- [Requirement]
In the data below, retype exactly the line that contains "Expand wallet account 0x...726F menu" and every line after it, through the last.

____ Data to examine

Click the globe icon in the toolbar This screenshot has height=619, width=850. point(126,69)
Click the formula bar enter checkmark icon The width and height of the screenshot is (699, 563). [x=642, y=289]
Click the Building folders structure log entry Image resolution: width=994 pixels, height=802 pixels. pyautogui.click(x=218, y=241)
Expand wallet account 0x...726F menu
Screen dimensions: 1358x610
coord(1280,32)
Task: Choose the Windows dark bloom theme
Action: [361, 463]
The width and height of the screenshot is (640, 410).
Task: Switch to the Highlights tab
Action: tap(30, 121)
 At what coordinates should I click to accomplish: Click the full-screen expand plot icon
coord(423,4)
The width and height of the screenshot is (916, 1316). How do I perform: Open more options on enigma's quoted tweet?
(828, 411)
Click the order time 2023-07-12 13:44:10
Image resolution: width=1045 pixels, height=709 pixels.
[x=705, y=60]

________

- [Solution for this problem]
Expand wallet account 0x...726F menu
Screen dimensions: 1358x610
coord(1280,32)
Task: Choose the Windows dark bloom theme
Action: [361, 463]
The width and height of the screenshot is (640, 410).
Task: Switch to the Highlights tab
Action: tap(30, 121)
 At what coordinates should I click to accomplish: Click the full-screen expand plot icon
coord(423,4)
The width and height of the screenshot is (916, 1316). How do I perform: Open more options on enigma's quoted tweet?
(828, 411)
Click the order time 2023-07-12 13:44:10
Image resolution: width=1045 pixels, height=709 pixels.
[x=705, y=60]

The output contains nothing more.